*Document text*:

────────────────────────────────────────

'Oh, oh!' I said to myself, 'this fellow is tough.' I decided then to box him. For four rounds I hit him so often about the head that my wrist began to get sore and I shifted to his body. Then in the eighth round I hit him again with another solid right, just above the eye. I saw Heeney back away, trying to pry open his eye with his glove, even though the eye hadn't been closed.
I knew what had happened. I had had two personal friends lose the sight of an eye after being hit in that spot. It damages the blood vessel, you know. Heeney had been temporarily blinded. I stepped back and did not hit him again for the rest of the round.
Between rounds it was my habit to observe my opponent's corner. I saw Jimmy Dawson, a boxing writer, rush over to ask Charley Harvey, who managed Heeney, what had happened. Then I saw Harvey make a jabbing motion with his thumb, implying that I had stuck my thumb in Heeney's eye.

────────────────────────────────────────

*Information supplied*:
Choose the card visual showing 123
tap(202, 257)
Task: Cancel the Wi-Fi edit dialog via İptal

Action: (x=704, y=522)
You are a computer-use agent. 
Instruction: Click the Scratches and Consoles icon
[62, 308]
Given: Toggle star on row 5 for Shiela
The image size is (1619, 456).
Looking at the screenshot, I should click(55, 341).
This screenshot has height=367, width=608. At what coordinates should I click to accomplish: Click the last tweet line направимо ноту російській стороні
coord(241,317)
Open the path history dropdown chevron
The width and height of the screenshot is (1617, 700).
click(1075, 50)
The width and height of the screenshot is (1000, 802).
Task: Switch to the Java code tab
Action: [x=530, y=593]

────────────────────────────────────────

*Requirements*:
1. In the boxing passage, set down the words starting at "I knew what" and ending at "of the round.".
2. Using the boxing passage, mark each statement yes or no, and quote the words that decide it. (a) The narrator moved the punches to Heeney's body after the narrator's wrist began to hurt. (b) The punch in the eighth round closed Heeney's eye. (c) Charley Harvey was Heeney's manager.
3. Continue the boxing passage past its final sentence.

*Answers per task*:
1.
I knew what had happened. I had had two personal friends lose the sight of an eye after being hit in that spot. It damages the blood vessel, you know. Heeney had been temporarily blinded. I stepped back and did not hit him again for the rest of the round.

2.
(a) Yes: "my wrist began to get sore and I shifted to his body."
(b) No: "even though the eye hadn't been closed."
(c) Yes: "Charley Harvey, who managed Heeney"

3.
I was furious....for the next two rounds I gave Heeney a terrible beating—the worst beating of his life, and all because of his manager. But in the 11th round he was still rushing me. 'There's heart!' I said to myself. I evaded him, and he almost fell. Then I turned to the referee and said: " 'If you want me to go on hitting this man, I won't be responsible for the consequences.' And he stopped the fight.
During the last war I made a trip to the Solomon Islands. I found that Heeney was also there—he had become an American citizen and a first-class seaman in the Seabees. I had him transferred, which was a very difficult thing to do, and made a chief athletic specialist, tripling his pay.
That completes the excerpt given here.